15. Sen doğrusun, her şeyi adaletle düzenlersin, Bilirsin ki gücüne yaraşmayan davranış cezalandırılması gerekmeyen insanı suçlamaktır.
16. Doğruluğun kaynağı gücündedir, Her şeye egemen oluşun seni herkese karşı sevecen yapar.
17. Egemenliğinden kuşku duyulursa gücünü gösteriyorsun, Bunu bilenlerin küstahlığını dillere düşürüyorsun.
18. Ama büyük gücüne karşın, yargılarında yumuşaksın, Bizleri büyük sevecenlikle yönetiyorsun, çünkü sen isteyince gücün vardır.
19. Böyle davranmakla insanlara bir ders verdin, Erdemli kişinin insanlara iyilikle davranması gerektiğini öğrettin, Çocuklarına güzel bir umut verdin, Günahtan sonra tövbeyi kabul edeceğini bildirdin.

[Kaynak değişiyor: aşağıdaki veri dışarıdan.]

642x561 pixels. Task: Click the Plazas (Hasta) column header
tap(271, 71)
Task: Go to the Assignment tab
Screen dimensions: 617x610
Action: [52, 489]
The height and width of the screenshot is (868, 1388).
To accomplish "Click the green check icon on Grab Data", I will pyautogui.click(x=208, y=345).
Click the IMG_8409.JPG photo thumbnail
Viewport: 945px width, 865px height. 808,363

20. Çocuklarının düşmanlarını cezalandırırken bu derece ilgi ve hoşgörüyle davrandınsa, Onlar ölümü hak ettikleri halde, Onlara kötülükten kurtulmaları için Zaman ve mekân verdinse,
21. Çocuklarını ileri derecede özen göstererek yargıladın, Onların atalarına ant içirerek Antlaşmayla ne güzel sözler vermiştin.

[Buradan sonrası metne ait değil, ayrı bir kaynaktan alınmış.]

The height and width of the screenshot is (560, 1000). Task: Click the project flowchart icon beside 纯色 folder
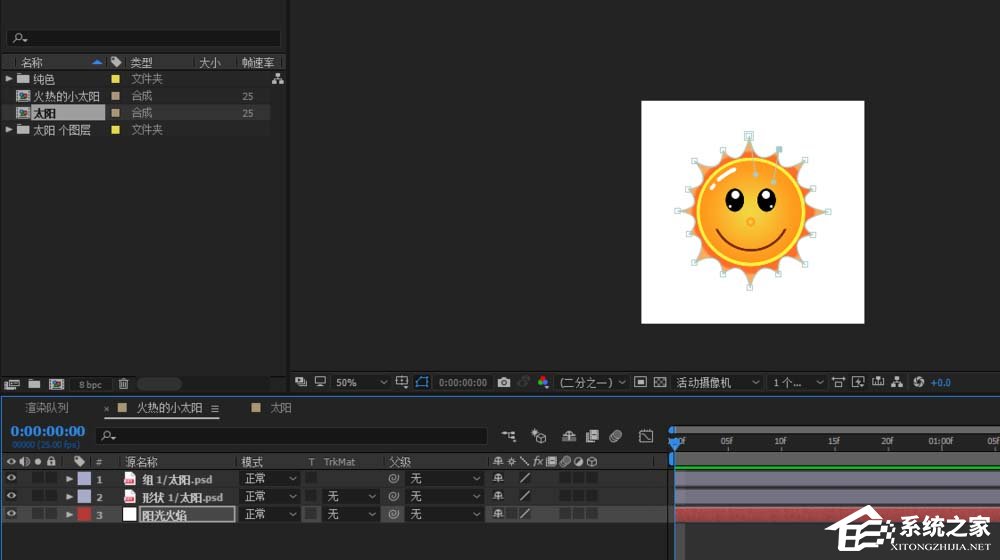tap(277, 79)
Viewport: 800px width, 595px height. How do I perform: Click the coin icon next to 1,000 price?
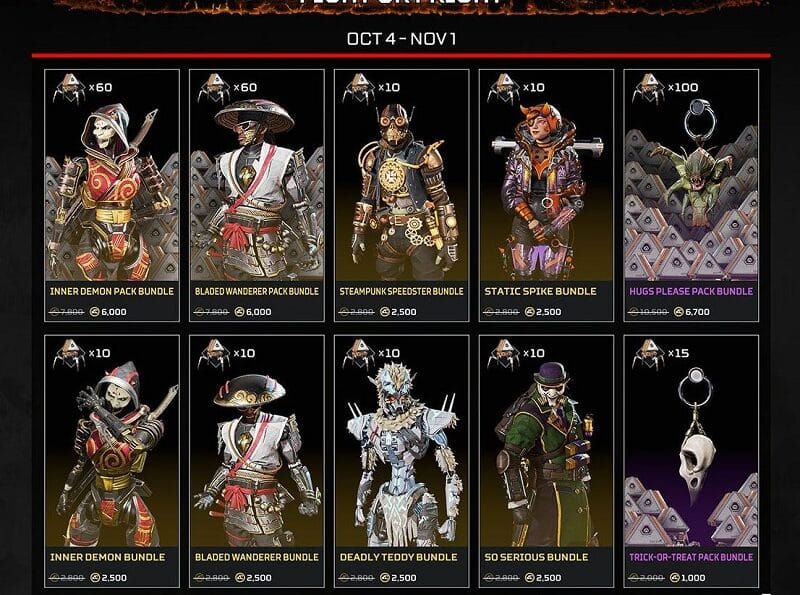tap(674, 578)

22. Böylece, bizi yola getirirken, Düşmanlarımıza on bin kez daha katı davranarak Onları kamçılıyorsun. Başkalarını yargılarken sevecenliğini düşünmeyi ve yargılandığımız zaman bağışlanma istemeyi bize öğretmek için.
23. Bu nedenle kötü ve saçma bir yaşamı olanlara İşkence yapmak için, Kendi iğrenç buluşlarını kullandın.

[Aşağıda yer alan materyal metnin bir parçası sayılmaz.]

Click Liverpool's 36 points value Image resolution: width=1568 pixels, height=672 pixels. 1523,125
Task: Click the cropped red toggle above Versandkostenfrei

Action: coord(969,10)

24. Gerçekten, yanlış yola sapmışlar, Doğru yoldan tümüyle ayrılmışlardı. En kirli, en aşağılık hayvanlara tanrı gözüyle bakıyorlar, Küçük aptal çocuklar gibi aldanıyorlardı.
25. Ardından, akılsız çocuklarla uğraşır gibi, Onları alay edercesine cezalandırdın.
26. Ama bu alaylı cezadan ders almayacak, Yakında Tanrı'ya yaraşır bir cezayla karşılaşacaklardı.
27. Tanrı olarak kabul ettikleri hayvanlar onların cezası oldu, Bu hayvanlarla çektikleri acı onları yavaş yavaş yıprattı. Gerçeği anladılar ve o güne kadar tanımak istemediklerini Gerçek Tanrı olarak kabul ettiler. Bu nedenle onlara en büyük ceza verildi.